Malhotra, who is an expert on FDI, said raising the FDI cap would help the country to drastically reduce high defence import bill and boost manufacturing in the sector.
Former Ficci President R V Kanoria said: "India should open the sector for foreign players. I do not see any reason why we do not manufacture defence equipment in India."
He said that in cases where a foreign player would bring state-of-the-art technology, the government should permit 100 per cent FDI in defence manufacturing.
Renowned economist Rajiv Kumar said that the government should hike the FDI cap to 74 per cent.
"FDI cap below 51 per cent will not serve any interest of the policy. Government should in fact raise it to 74 per cent. It will help in manufacturing indigenous defence equipment in the country," he said.
India imports defence equipment worth over USD 8 billion annually. It is one of the largest defence importers in the world with only a minuscule component of exports.
The Department of Industrial Policy and Promotion has circulated a draft Cabinet note to relax foreign investment policy in defence sector. They have proposed up to 100 per cent FDI in case of state-of-the-art technology and 74 per cent (FDI + FII) in case of technology transfer.
Raising FDI cap at least to 51 per cent in defence would be a game changer for the country, government officials said.
"India can be a game-changer only by allowing at least 51 per cent FDI in the sector. With access to critical technology, the domestic companies will be able to manufacture products indigenously and make India a global defence manufacturing and export hub," an official said.
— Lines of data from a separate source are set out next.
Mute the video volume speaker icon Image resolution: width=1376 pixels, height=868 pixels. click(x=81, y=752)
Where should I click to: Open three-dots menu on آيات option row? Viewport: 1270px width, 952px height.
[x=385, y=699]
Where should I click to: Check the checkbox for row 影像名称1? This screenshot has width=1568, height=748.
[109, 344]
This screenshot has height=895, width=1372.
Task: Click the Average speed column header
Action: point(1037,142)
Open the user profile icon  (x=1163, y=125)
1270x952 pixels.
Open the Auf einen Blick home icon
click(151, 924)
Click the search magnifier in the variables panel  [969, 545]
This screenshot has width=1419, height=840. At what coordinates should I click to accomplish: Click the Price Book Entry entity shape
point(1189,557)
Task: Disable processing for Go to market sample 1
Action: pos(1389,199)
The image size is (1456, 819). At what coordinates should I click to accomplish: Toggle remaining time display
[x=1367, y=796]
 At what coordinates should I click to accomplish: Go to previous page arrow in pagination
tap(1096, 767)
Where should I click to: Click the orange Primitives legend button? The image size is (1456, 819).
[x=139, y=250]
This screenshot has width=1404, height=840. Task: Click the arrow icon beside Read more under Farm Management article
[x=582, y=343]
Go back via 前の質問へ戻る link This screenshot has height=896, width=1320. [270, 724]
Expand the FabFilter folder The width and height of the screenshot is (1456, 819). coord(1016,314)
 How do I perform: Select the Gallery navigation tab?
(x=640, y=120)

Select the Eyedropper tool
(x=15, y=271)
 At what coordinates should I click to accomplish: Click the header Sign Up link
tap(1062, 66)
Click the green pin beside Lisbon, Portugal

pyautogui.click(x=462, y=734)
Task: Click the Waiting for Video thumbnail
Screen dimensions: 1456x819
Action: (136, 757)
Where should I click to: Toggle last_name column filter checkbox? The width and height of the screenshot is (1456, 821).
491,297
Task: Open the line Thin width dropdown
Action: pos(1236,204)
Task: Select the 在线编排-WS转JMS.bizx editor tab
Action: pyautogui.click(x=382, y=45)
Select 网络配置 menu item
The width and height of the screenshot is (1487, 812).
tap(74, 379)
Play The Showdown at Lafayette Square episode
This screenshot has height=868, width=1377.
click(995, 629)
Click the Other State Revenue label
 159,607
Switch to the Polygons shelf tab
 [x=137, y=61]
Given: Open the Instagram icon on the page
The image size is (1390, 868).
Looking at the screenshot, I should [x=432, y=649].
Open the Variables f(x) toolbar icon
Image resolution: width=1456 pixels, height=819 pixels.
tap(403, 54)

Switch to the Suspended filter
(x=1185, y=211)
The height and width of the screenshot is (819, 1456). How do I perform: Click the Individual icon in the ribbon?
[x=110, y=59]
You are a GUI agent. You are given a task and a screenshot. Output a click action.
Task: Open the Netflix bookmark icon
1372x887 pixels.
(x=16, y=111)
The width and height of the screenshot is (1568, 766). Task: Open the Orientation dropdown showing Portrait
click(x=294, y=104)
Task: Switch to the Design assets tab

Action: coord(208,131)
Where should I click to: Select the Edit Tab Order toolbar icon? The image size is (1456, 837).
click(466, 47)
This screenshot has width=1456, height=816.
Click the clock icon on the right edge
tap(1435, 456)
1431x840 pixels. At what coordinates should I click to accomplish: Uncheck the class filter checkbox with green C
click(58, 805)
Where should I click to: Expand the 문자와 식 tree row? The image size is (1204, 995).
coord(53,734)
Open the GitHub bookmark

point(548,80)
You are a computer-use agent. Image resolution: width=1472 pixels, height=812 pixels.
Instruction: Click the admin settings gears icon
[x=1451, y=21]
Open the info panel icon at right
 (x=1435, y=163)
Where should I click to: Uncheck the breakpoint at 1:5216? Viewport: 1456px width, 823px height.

Figures clearly reflect that India has not received any investment when the cap was 49 per cent. Between 2001 and August 2013, 49 per cent foreign investment (26 per cent FDI + 23 per cent FII) was allowed. During this time, India has attracted only USD 5 million investments, which is lowest in any sector.
As economies in the West are not growing at a healthy rate, multi-national companies want to expand their manufacturing base in Asia and India can become a major centre for that, said an industry player.
"India can become a manufacturing centre for global defence companies and they can also export from here. It would lead to creation of jobs," he added.